Suffoletto B, Chung T. Alcohol Clin. Exp. Res. 2023; ePub(ePub): ePub.

Copyright

(Copyright © 2023, John Wiley and Sons)

DOI

10.1111/acer.15065

PMID

36974483

Abstract

BACKGROUND: This study sought to determine whether drinking limit goal commitment and goal confidence mediate the association between desire to get drunk and binge drinking (4+ drinks for a woman and 5+ drinks for a man on a given occasion) among young adults exposed to text message goal-related feedback.

METHODS: Participants were 297 young adults with hazardous drinking randomized to one of two text-message interventions incorporating drinking limit goal-related assessments and feedback who also completed at least two days of assessments over 12 weeks of intervention exposure. On the two days per week they typically drank alcohol, participants were asked to report plans to drink (yes/no). If a drinking plan was endorsed, participants reported desire to get drunk (0 [not at all] to 8 [completely]), willingness to commit to a drinking limit goal (yes/no), and (contingent on goal commitment) goal confidence (0 [not at all] to 8 [completely]). The next day, participants reported drinking quantity, coded as a binge drinking day (yes/no). Mediation was tested using path models of simultaneous between- and within-person effects using Maximum Likelihood.

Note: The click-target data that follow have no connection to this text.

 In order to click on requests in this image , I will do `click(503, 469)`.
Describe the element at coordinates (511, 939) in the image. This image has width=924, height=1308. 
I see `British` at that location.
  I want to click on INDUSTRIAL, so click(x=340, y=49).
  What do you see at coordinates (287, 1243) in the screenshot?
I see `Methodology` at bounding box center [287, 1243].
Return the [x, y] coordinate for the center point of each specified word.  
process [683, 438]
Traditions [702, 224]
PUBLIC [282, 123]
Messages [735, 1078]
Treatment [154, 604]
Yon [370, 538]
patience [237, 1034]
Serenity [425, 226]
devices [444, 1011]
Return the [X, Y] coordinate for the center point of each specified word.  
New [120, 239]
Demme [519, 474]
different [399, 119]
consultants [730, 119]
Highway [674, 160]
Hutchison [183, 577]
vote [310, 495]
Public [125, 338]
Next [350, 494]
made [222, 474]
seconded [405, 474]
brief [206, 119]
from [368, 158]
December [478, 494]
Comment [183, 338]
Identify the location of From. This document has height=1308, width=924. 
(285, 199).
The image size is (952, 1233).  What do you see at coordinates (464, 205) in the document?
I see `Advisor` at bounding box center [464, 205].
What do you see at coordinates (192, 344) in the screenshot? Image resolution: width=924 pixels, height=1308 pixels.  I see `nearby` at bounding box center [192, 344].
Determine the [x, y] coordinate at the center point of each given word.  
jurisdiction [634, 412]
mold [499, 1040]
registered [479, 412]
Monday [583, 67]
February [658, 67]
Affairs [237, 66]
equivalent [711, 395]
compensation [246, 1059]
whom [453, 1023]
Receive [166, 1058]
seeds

RESULTS: At both within- and between-person levels, we found significant indirect path effects of goal commitment and goal confidence between desire to get drunk and binge drinking. Greater than usual desire to get drunk was associated with lower drinking limit goal commitment and confidence, whereas greater than usual goal commitment and confidence were associated with lower likelihood of same day binge drinking.

DISCUSSION: Findings support a mechanistic model where contextual variations in same day drinking limit goal commitment and confidence mitigate the path between desire to get drunk and binge drinking among young adults. Employing just-in-time strategies to reinforce drinking limit goal commitment and goal confidence could reduce hazardous drinking and related harms.